Task brief :: In the article on health-insurance advertising below, what is the estimated 2014 spending on television advertising for health insurance?

Text for analysis ::

-----

When the Affordable Care Act was signed into law in March 2010, the goal was to provide individuals who did not have health insurance with subsidies and facilitate signups through online exchanges. The exchanges opened for business in October 2013 and the deadline for signing up is March 31. You know what I haven't seen much of since then? Digital ads for health insurance.
Health-insurance ad spending is focused on TV, to the tune of an estimated $500 million in 2014. TV ad spending dwarfs digital in most categories, but the health-care industry has been particularly slow in adopting digital advertising. According to eMarketer, healthcare and pharma has the lowest total projected online ad spend of all major U.S. industries through 2017, and the second-lowest annual growth rate.
We do see health-care providers expanding digital efforts. Cigna, for instance, has been running display and search alongside TV and print since October. Wellpoint plans on investing over $100 million this year in TV, social media and print to reach younger viewers. But it is worth pausing to consider whether the federal health-care rollout might have been different had insurers treated digital as their primary advertising medium rather than a line item in a broader campaign. Mobile and video, for instance, have yet to generate significant investment.
The demographics are clear enough. According to the U.S. Census Bureau, adults aged 19-34 have the highest proportion of uninsured. This demographic is watching less TV and is is easier to reach online. Millennials in particular are three times more likely to stream their TV shows than watch conventional television.
Online is also where purchase decisions get made. Younger Americans are increasingly turning to the internet to learn about health care, with online searches by adults age 18-29 increasing from 27% to 39% in the last two years.
The Affordable Care Act shifts health-care insurance advertising from B2B to B2C. Instead of marketing to a company or doctor, insurance companies market directly to the consumer (or at least, they should). The emphasis is on building a personal relationship, and the focus is on the upper funnel. Since the law mandates virtually identical health-care insurance offerings within each state, the only real differentiation is price and brand.

-----

Records ::

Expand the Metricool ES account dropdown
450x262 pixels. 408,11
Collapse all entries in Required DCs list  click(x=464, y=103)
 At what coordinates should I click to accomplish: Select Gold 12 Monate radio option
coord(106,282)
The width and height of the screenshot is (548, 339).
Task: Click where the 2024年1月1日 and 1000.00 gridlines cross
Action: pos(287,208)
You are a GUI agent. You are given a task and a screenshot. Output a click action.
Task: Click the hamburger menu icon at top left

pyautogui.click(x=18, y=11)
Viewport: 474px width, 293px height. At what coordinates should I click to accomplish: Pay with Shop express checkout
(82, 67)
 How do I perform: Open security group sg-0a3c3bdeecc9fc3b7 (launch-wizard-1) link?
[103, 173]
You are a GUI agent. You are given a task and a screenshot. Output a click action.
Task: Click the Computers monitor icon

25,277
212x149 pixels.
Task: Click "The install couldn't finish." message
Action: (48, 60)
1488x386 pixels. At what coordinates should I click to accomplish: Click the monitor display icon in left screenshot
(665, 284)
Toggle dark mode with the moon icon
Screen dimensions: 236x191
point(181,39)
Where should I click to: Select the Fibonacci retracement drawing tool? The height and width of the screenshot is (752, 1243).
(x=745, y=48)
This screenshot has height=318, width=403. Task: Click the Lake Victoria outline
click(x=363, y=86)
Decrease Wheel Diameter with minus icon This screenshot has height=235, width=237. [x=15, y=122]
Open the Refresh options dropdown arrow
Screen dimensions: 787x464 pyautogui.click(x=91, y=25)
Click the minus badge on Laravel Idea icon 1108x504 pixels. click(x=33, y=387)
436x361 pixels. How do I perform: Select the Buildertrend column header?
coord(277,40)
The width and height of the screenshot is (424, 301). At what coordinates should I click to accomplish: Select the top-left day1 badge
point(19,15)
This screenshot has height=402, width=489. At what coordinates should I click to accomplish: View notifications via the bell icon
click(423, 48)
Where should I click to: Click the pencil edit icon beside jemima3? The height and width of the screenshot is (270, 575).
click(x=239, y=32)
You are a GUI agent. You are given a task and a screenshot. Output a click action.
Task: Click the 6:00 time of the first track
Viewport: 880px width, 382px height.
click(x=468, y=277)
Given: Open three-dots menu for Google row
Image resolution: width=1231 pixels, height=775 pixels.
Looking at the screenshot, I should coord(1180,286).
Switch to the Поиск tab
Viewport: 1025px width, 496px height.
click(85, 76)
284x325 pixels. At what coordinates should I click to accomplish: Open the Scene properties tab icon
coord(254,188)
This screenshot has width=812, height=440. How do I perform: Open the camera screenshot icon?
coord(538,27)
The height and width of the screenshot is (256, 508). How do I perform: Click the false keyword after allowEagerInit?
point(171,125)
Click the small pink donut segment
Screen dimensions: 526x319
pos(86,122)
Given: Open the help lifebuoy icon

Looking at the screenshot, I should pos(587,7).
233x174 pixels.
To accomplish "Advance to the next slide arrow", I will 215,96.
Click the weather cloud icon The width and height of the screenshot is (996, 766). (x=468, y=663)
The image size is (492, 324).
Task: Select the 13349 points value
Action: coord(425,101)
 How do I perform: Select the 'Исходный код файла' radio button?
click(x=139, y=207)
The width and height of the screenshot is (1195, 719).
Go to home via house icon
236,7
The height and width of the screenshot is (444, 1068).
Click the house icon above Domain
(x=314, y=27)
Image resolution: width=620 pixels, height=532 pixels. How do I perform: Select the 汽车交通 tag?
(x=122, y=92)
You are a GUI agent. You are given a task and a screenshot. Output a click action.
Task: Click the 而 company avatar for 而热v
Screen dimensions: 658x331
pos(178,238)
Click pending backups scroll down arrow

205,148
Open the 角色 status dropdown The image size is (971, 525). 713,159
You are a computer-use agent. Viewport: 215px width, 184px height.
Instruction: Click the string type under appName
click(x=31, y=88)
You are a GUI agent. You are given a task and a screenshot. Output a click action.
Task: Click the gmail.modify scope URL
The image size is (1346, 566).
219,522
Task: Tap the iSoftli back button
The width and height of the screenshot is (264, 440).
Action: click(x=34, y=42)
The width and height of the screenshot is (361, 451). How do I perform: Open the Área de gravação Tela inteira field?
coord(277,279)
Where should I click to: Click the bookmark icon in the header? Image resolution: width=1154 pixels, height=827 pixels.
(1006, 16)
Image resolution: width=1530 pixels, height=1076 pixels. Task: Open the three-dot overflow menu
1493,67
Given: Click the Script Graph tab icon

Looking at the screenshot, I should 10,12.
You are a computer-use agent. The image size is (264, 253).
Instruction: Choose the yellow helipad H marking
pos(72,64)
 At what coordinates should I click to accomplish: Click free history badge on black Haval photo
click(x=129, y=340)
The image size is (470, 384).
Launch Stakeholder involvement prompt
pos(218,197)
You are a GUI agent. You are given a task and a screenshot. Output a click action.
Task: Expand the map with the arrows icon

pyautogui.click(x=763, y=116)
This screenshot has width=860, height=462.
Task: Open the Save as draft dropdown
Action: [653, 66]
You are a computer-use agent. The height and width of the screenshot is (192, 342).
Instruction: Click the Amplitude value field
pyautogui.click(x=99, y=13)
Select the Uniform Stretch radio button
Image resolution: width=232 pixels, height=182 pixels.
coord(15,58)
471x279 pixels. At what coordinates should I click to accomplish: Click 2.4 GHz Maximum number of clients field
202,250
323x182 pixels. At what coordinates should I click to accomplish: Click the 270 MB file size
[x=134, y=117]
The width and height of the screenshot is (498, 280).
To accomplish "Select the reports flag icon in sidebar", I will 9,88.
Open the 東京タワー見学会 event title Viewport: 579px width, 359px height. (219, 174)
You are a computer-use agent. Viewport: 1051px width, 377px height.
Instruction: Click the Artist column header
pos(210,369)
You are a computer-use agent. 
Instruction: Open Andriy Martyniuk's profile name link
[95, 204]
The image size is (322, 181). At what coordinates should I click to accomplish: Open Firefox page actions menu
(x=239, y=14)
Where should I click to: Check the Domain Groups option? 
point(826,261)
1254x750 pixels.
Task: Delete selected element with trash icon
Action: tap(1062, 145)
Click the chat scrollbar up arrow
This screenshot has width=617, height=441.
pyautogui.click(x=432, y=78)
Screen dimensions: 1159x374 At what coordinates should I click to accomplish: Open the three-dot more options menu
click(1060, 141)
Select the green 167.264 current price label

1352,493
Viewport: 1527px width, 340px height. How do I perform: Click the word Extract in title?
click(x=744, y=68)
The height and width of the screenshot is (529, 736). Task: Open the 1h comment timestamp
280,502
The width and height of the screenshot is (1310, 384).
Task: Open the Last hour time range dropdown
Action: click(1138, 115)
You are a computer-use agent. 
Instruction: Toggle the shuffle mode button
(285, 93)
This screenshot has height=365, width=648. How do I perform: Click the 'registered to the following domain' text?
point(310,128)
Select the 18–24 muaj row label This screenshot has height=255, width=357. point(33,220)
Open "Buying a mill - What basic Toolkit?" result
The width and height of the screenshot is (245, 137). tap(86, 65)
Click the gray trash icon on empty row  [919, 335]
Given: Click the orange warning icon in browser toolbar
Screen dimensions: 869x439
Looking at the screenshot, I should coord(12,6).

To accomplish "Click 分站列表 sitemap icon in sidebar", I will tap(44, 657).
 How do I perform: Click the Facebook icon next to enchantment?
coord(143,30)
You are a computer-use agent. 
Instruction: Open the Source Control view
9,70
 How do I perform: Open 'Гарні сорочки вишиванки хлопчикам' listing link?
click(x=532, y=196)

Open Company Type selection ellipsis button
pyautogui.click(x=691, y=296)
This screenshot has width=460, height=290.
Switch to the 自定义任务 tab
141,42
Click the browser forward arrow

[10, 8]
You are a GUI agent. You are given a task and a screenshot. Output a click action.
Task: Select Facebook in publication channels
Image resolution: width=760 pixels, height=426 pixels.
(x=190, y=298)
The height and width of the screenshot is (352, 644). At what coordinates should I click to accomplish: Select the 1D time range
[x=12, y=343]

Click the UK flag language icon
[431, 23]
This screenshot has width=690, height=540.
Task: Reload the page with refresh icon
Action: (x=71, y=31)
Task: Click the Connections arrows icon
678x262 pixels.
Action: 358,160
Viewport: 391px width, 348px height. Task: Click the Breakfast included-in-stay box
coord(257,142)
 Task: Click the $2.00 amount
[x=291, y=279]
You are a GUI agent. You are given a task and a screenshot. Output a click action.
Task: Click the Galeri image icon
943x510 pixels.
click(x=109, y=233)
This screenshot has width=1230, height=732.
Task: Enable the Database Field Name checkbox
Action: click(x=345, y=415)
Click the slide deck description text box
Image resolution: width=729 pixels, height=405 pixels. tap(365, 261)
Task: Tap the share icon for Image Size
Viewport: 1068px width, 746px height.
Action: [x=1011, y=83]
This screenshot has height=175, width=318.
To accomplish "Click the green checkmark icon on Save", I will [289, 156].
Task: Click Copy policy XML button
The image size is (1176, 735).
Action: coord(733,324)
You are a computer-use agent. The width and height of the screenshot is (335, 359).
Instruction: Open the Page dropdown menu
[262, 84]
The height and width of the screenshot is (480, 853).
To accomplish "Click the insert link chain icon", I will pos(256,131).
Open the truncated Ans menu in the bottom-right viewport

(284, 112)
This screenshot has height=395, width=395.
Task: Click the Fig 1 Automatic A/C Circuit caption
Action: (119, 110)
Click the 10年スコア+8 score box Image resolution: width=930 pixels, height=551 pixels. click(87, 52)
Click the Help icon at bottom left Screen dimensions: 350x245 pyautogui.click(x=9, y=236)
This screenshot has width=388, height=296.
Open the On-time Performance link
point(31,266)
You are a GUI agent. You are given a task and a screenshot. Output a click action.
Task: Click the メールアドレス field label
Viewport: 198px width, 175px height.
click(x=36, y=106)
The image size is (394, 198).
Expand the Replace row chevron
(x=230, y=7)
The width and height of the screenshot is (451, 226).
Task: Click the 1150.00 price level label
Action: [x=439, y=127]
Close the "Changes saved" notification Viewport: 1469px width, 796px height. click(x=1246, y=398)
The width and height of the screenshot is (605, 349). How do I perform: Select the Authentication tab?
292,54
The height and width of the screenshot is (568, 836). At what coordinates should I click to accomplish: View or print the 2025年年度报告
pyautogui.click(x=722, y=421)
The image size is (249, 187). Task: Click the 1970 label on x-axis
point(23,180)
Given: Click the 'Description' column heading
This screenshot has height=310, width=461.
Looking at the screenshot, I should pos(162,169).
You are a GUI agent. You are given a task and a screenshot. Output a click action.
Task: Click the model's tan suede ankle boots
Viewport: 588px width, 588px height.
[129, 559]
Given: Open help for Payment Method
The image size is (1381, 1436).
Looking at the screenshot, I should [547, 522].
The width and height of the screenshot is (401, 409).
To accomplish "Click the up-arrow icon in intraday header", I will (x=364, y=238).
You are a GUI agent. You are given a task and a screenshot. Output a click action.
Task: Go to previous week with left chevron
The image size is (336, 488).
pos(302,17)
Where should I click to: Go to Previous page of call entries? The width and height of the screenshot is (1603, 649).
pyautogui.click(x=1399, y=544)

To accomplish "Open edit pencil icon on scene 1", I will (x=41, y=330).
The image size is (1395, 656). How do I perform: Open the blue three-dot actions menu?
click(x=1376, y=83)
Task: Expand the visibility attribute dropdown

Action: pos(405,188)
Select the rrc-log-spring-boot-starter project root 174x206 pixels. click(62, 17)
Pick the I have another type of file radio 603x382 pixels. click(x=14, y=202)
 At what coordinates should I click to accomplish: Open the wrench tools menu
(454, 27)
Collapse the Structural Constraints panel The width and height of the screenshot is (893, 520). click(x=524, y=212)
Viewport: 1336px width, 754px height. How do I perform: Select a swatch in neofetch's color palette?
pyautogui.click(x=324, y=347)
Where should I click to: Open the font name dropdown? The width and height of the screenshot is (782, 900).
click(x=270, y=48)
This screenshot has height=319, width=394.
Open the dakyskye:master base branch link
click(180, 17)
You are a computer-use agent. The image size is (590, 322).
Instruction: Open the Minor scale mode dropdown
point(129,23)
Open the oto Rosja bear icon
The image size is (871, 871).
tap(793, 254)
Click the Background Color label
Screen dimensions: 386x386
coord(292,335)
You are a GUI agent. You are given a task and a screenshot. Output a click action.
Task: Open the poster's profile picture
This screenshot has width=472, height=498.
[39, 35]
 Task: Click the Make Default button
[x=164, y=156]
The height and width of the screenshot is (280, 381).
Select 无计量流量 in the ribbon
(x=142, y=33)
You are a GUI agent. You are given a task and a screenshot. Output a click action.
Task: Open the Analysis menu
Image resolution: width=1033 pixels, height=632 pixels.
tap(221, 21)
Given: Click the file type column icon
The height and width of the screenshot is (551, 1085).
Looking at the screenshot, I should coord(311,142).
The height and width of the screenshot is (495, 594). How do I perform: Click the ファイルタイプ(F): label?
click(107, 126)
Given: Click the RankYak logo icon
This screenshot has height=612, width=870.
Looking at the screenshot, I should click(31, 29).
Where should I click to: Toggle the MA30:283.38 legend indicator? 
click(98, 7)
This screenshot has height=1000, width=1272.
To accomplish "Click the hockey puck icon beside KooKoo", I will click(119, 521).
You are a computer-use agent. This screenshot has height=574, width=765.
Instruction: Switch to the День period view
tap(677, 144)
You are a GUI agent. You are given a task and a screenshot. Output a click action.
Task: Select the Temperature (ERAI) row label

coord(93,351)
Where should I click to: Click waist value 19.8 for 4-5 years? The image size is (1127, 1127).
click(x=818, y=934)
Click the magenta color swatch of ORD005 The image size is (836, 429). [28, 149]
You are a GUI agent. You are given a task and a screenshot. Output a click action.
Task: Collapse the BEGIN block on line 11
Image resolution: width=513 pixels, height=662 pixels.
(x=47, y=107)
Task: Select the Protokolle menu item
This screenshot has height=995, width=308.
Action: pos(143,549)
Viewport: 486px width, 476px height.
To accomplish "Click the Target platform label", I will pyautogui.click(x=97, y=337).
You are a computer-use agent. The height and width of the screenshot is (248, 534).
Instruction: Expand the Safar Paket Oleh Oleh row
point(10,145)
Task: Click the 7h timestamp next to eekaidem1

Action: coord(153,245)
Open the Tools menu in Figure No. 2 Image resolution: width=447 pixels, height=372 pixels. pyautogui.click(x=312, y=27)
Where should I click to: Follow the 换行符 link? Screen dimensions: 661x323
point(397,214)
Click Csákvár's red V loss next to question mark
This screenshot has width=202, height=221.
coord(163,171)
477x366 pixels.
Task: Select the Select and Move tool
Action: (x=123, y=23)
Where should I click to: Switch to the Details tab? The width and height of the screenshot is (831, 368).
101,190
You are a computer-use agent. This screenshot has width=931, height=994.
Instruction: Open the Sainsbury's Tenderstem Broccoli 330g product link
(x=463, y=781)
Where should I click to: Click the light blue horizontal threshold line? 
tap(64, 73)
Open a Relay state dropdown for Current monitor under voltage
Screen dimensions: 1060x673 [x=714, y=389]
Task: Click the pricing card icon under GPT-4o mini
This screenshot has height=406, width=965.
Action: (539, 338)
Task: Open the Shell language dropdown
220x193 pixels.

-----

Answer for this exercise :: An estimated $500 million.